I will also never donate money to any quasi political group claiming benevolent objectives for our nation. I speak specifically of organizations such as AmericansElect and their ilk. I wrote an article warning about them in late 2011. Careful investigation had shown this particular organization was started by a hedge fund manager. The moment I saw hedge fund manager connected to a supposedly benevolent political non-profit--I was stopped in my tracks. Information on their website showed a small group of individuals, including the leader, had provided several million dollars in seed money to start the organization. However, in the small print, it said these initial contributions were promised to be returned once sufficient funds were raised. I may not be the brightest bulb, but even I can see giant red flags when they're waving in my face!
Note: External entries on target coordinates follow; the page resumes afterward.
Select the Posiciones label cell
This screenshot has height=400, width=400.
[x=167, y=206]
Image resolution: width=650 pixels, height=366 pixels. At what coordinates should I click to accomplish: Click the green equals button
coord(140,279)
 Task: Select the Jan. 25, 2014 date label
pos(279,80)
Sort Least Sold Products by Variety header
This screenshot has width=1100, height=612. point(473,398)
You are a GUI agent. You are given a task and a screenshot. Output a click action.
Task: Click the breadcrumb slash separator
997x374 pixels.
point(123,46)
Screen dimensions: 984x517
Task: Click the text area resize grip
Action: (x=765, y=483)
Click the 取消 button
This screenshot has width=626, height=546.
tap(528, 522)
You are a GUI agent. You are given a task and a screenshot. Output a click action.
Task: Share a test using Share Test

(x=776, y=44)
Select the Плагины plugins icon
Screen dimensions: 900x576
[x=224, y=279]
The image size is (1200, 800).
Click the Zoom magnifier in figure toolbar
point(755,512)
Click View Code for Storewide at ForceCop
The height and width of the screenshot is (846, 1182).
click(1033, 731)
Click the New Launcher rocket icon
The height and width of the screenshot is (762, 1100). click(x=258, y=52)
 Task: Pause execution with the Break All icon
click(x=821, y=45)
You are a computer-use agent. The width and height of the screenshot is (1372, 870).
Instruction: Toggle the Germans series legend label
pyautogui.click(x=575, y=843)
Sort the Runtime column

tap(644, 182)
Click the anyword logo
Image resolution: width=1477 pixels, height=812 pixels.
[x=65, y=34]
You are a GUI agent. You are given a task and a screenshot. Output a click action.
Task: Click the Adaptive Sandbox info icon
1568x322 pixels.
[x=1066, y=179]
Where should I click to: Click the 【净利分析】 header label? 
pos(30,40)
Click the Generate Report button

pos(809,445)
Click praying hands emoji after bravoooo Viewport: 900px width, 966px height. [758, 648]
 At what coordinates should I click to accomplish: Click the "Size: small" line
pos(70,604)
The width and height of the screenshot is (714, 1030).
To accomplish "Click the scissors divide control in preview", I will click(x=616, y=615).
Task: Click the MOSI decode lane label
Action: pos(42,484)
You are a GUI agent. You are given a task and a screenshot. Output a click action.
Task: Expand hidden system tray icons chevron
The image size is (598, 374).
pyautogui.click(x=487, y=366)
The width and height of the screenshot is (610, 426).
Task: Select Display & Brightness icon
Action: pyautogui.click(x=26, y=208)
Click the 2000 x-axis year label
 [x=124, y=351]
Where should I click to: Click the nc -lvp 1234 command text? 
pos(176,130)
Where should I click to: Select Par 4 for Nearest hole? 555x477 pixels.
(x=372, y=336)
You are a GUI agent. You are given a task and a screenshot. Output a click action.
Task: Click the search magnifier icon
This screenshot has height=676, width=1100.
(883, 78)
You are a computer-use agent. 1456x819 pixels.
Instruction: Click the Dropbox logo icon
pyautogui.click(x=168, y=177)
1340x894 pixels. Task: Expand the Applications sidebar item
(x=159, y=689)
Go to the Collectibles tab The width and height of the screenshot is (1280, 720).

Guess what subsequently happened? Just before the election in 2012 AmericansElect folded like a tent. Those who sent in donations were left to wonder what happened to the additional millions of dollars raised above the returned seed money?

From now on when someone I do not personally know approaches me to request a donation for any cause...the answer will be no. I will decide to whom I will make donations...after checking out the charity to ensure most of the money will actually reach named recipients. My current answer to phone requests is a firm but polite, "I do not respond to phone solicitations!"

We all know Caveat emptor applies to any purchase decision we make. Sadly, it applies to charitable giving too. Don't stop giving, but do stop giving carelessly!